*** Block opens ***

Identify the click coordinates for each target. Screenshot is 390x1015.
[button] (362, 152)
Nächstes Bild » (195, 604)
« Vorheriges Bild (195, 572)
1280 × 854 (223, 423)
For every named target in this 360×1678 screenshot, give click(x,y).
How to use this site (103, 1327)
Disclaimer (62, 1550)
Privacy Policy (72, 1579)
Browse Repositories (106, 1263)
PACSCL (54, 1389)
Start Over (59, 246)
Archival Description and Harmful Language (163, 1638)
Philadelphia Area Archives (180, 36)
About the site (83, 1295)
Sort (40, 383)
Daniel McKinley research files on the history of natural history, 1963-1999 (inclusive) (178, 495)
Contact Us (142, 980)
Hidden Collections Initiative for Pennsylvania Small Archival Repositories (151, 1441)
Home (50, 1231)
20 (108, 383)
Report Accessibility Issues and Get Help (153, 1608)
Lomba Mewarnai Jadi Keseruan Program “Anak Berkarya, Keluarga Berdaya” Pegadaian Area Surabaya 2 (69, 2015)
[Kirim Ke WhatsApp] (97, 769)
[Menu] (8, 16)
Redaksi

*** Block closes ***

> [Prompt]
The material is to be written out once more, exactly and in full.

> [Result for this task]
Identify the click coordinates for each target. Screenshot is 390x1015.
[button] (362, 152)
Nächstes Bild » (195, 604)
« Vorheriges Bild (195, 572)
1280 × 854 (223, 423)
For every named target in this 360×1678 screenshot, give click(x,y).
How to use this site (103, 1327)
Disclaimer (62, 1550)
Privacy Policy (72, 1579)
Browse Repositories (106, 1263)
PACSCL (54, 1389)
Start Over (59, 246)
Archival Description and Harmful Language (163, 1638)
Philadelphia Area Archives (180, 36)
About the site (83, 1295)
Sort (40, 383)
Daniel McKinley research files on the history of natural history, 1963-1999 (inclusive) (178, 495)
Contact Us (142, 980)
Hidden Collections Initiative for Pennsylvania Small Archival Repositories (151, 1441)
Home (50, 1231)
20 (108, 383)
Report Accessibility Issues and Get Help (153, 1608)
Lomba Mewarnai Jadi Keseruan Program “Anak Berkarya, Keluarga Berdaya” Pegadaian Area Surabaya 2 (69, 2015)
[Kirim Ke WhatsApp] (97, 769)
[Menu] (8, 16)
Redaksi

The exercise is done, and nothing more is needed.